Walking.. food for the sole..

1. Discover new places

It’s all too easy to think you’ve seen it all, or worry about the investment in time and research needed when planning on going somewhere new by yourself. Being part of a guided group means being shown somewhere new, down paths only guides may know exist. It also takes the responsibility of navigation out of your hands so you can concentrate on enjoying the walk.

The UK has a fantastic heritage of public rights of way and open access land. Since there’s no way anyone will walk all the many miles of paths in their lifetime it makes sense to make the most of every opportunity. Having a guide who knows the area is by far the best way to do this.

Exploring and foraging along the North York Moors Coast

2. Meet new people

Have you ever tried talking to the non-walkers in the office about where you’re going for the weekend? Do they stare at you with total non-interest, full of horror at the risk you might get a bit wet?

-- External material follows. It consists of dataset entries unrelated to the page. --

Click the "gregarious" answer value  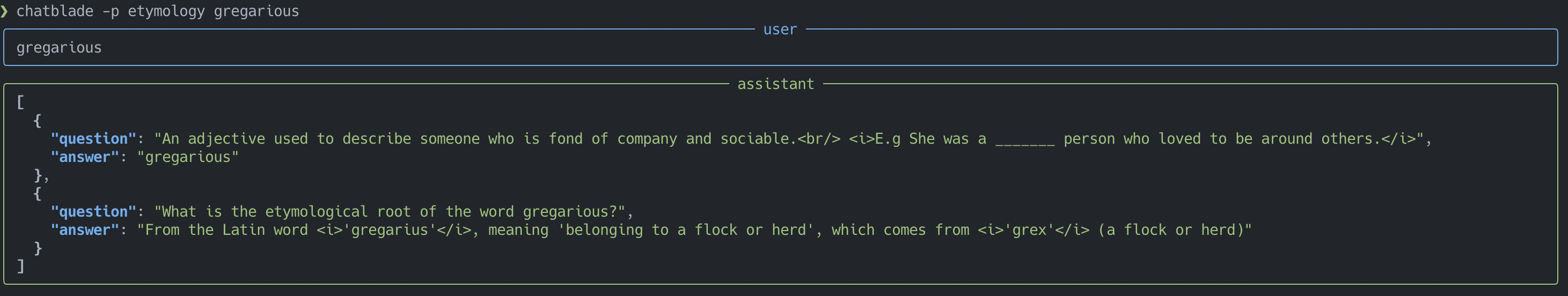[x=188, y=158]
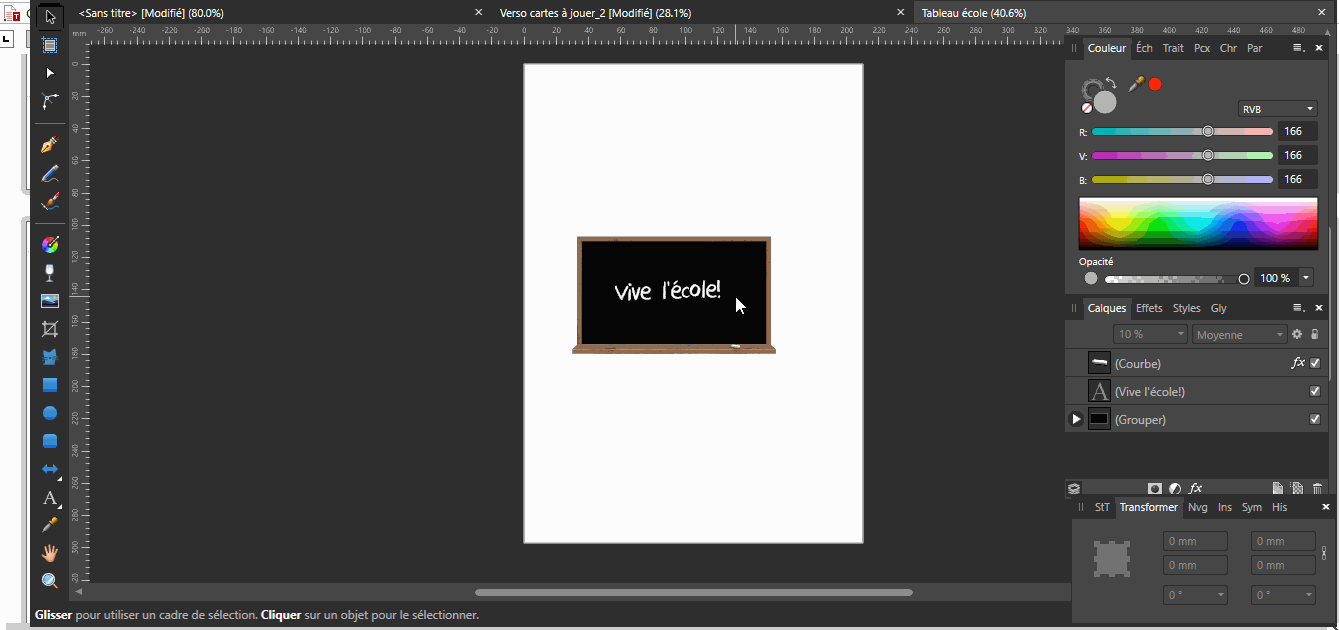Select the Ellipse tool

coord(49,412)
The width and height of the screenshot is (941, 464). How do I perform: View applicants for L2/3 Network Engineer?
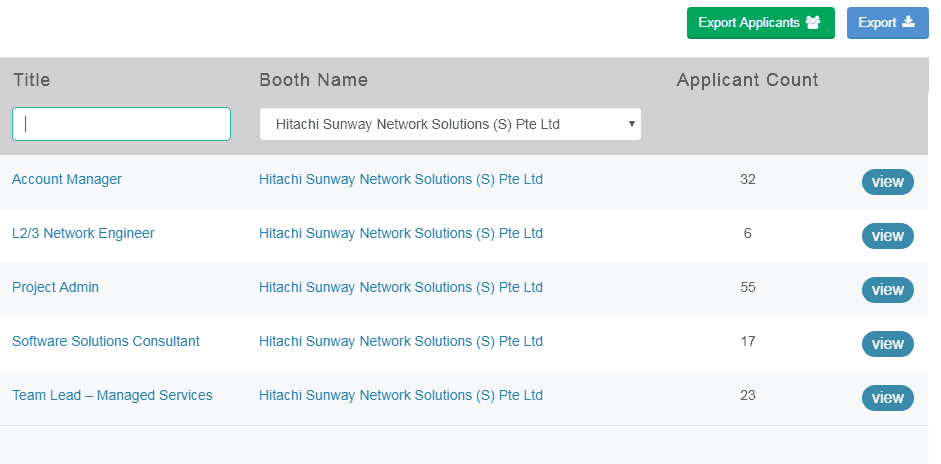click(887, 236)
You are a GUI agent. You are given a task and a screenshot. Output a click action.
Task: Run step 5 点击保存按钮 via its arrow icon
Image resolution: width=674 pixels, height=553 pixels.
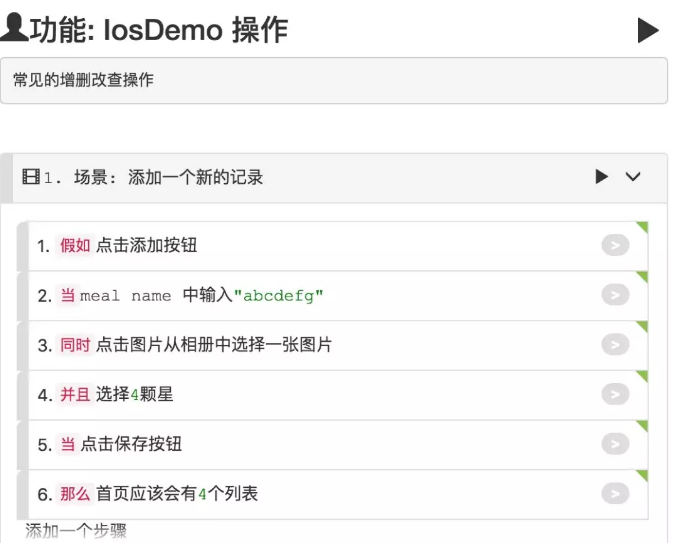pos(615,444)
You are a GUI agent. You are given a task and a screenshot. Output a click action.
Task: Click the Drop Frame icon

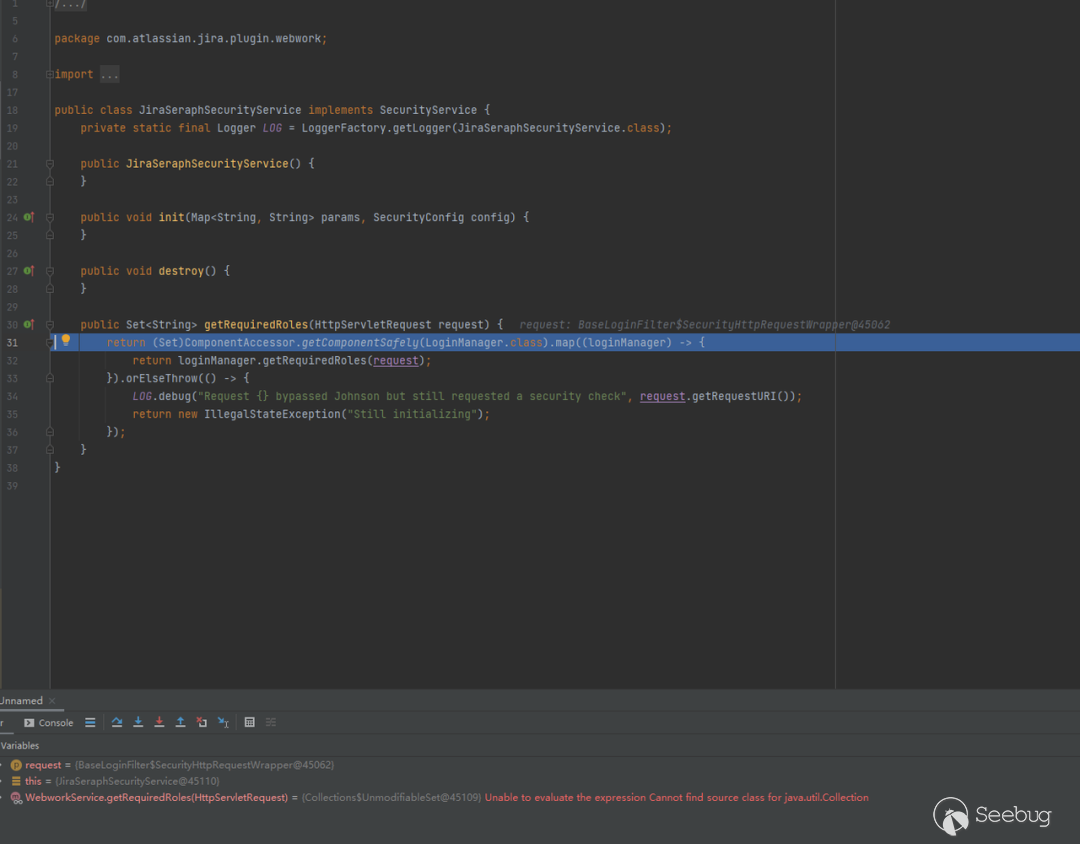click(202, 722)
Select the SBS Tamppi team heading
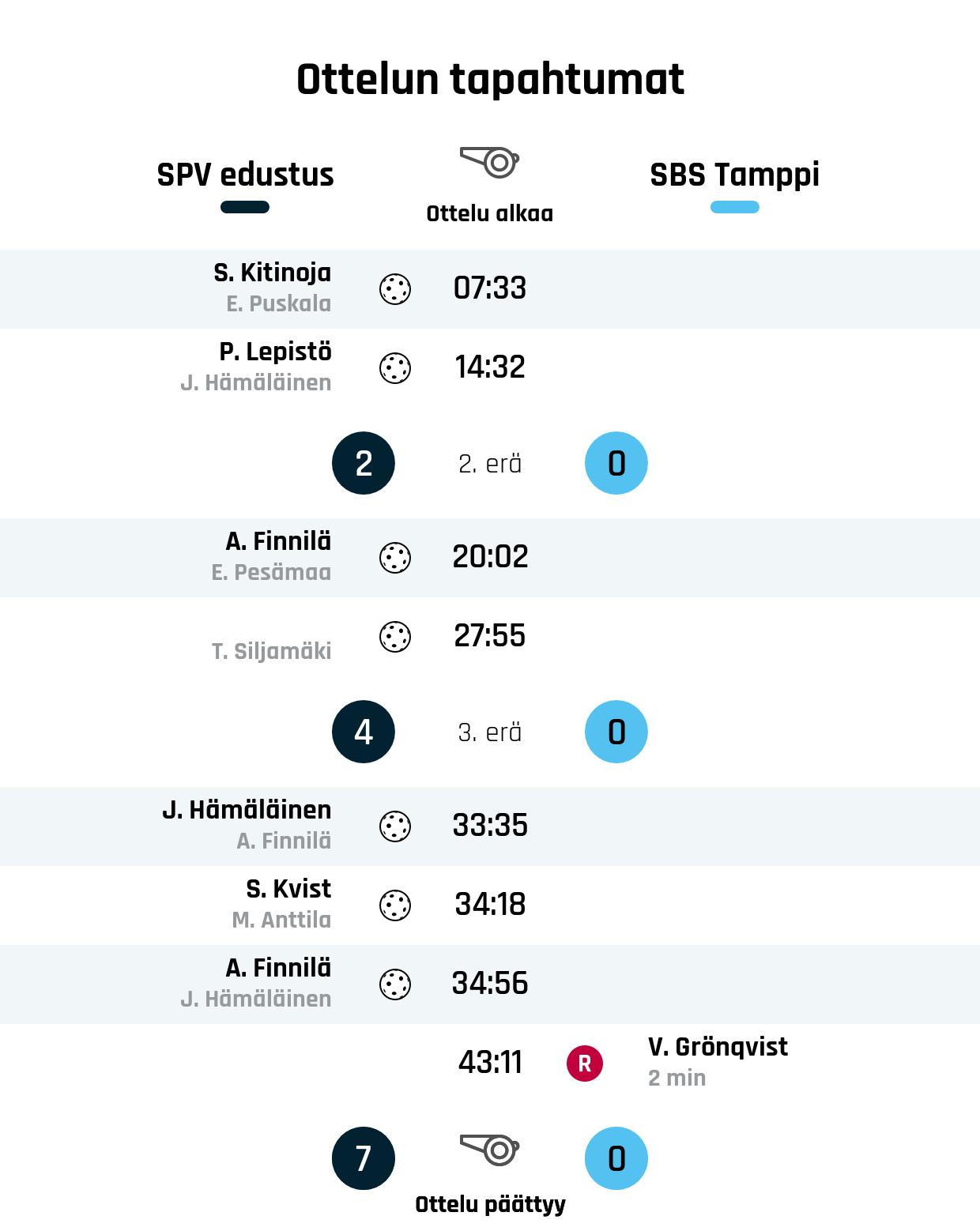The width and height of the screenshot is (980, 1231). tap(734, 175)
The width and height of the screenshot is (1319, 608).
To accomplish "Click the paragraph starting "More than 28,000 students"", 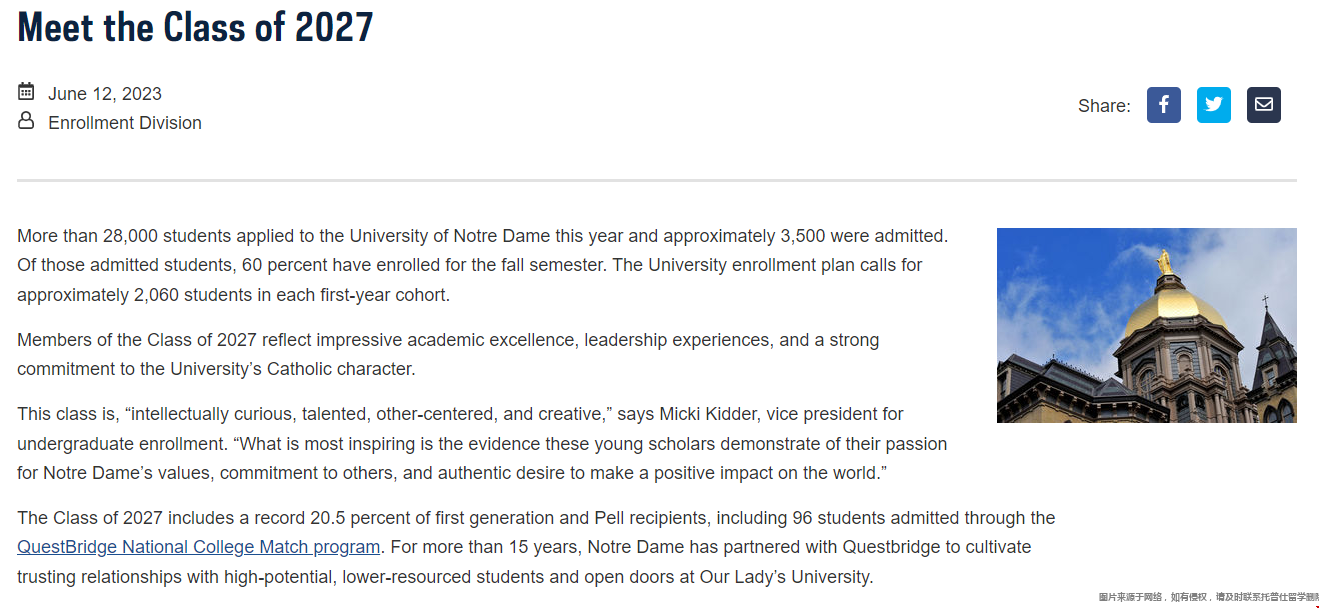I will (483, 265).
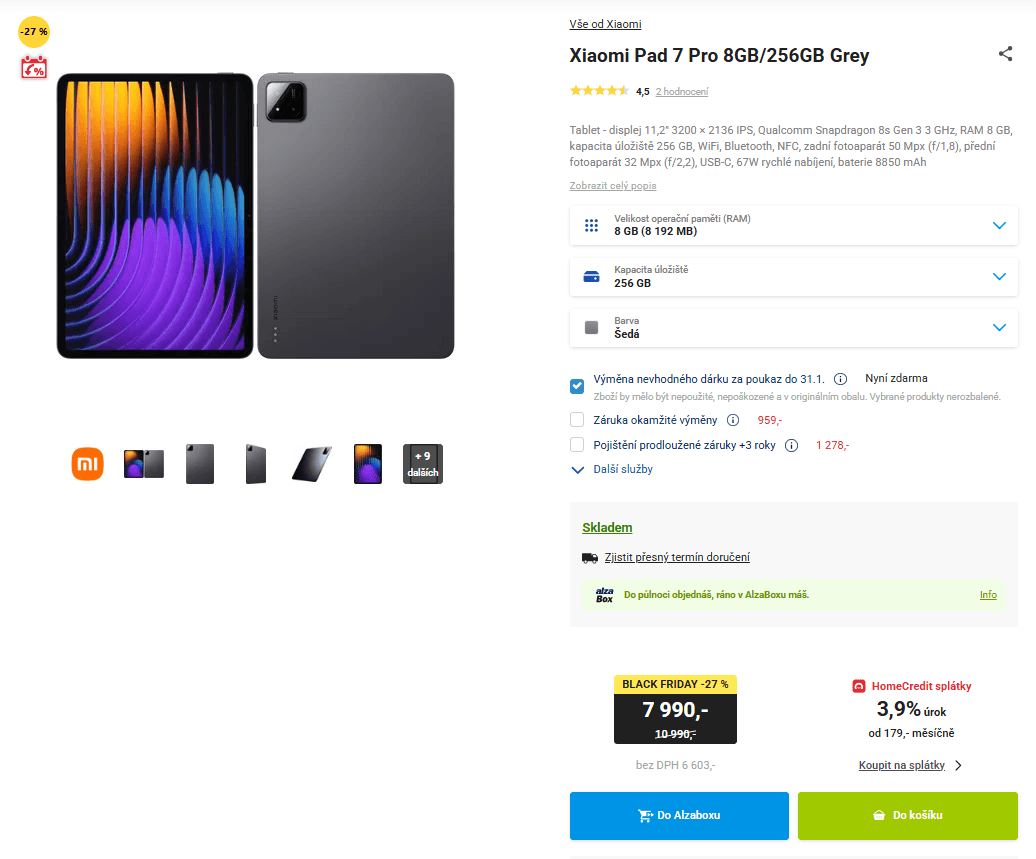Viewport: 1036px width, 859px height.
Task: Expand Další služby section
Action: [x=620, y=469]
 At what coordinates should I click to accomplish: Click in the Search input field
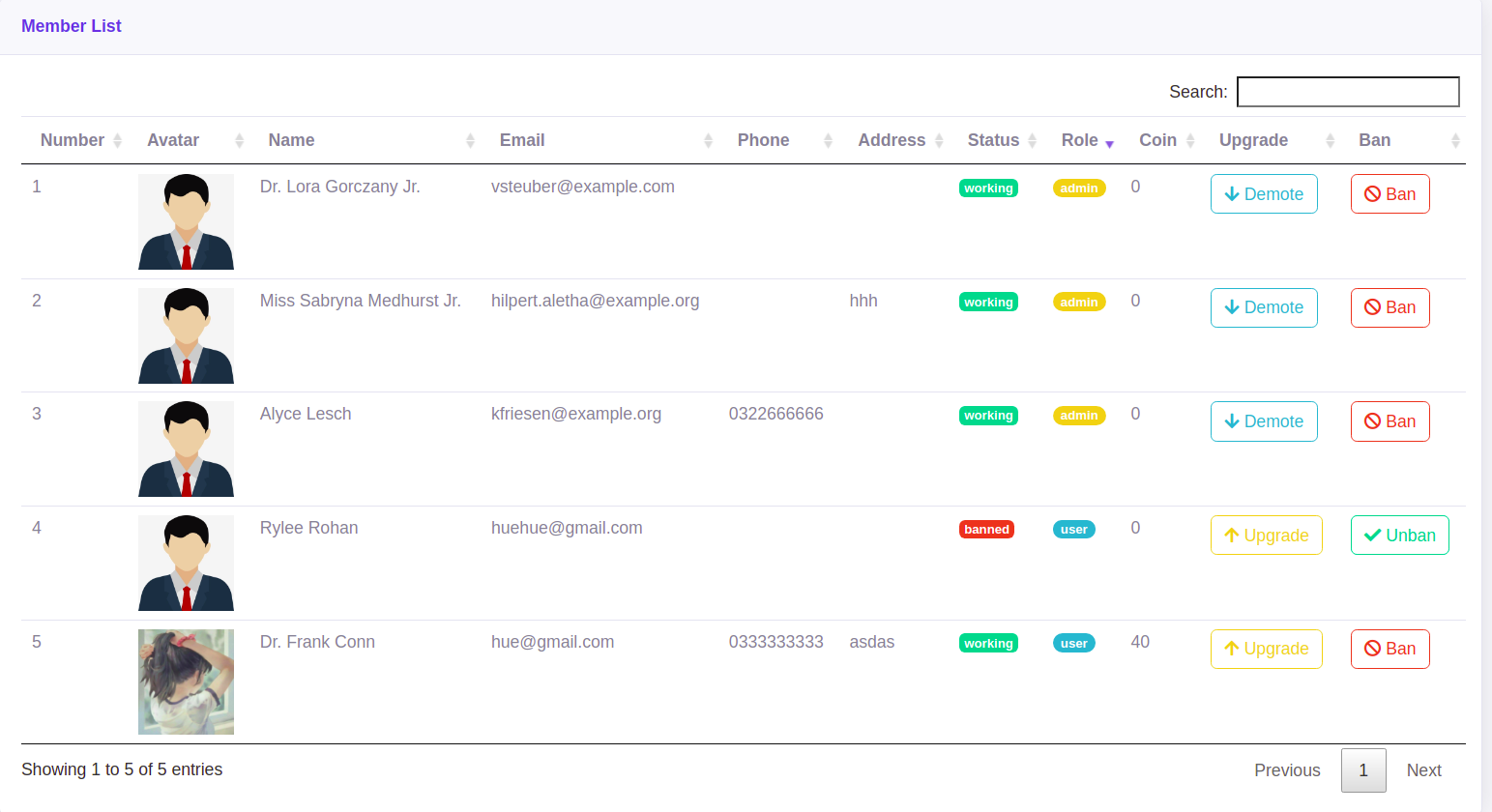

The advantage of group walking is that you’ll meet some great people, all of whom want to get out into the countryside and the mountains, and certainly don’t mind getting a bit wet. Since you already have this great passion in common, you’ll more than likely make some new friends.

Beginners Surfing trip on the Gower Coast

3. Learn something new

Do you like to know about the history of the area you’re walking in, or want to learn more about the species you see, the clouds you’re under or the breeds of sheep? In a group it’s more than likely that someone else will too, and an interest shared is an interest you’ll develop. A good guide will also be able to help, and understanding the landscape makes a walking trip far more rewarding. If you’re the kind of person who always has questions then maybe a guided walk is just what you’re looking for.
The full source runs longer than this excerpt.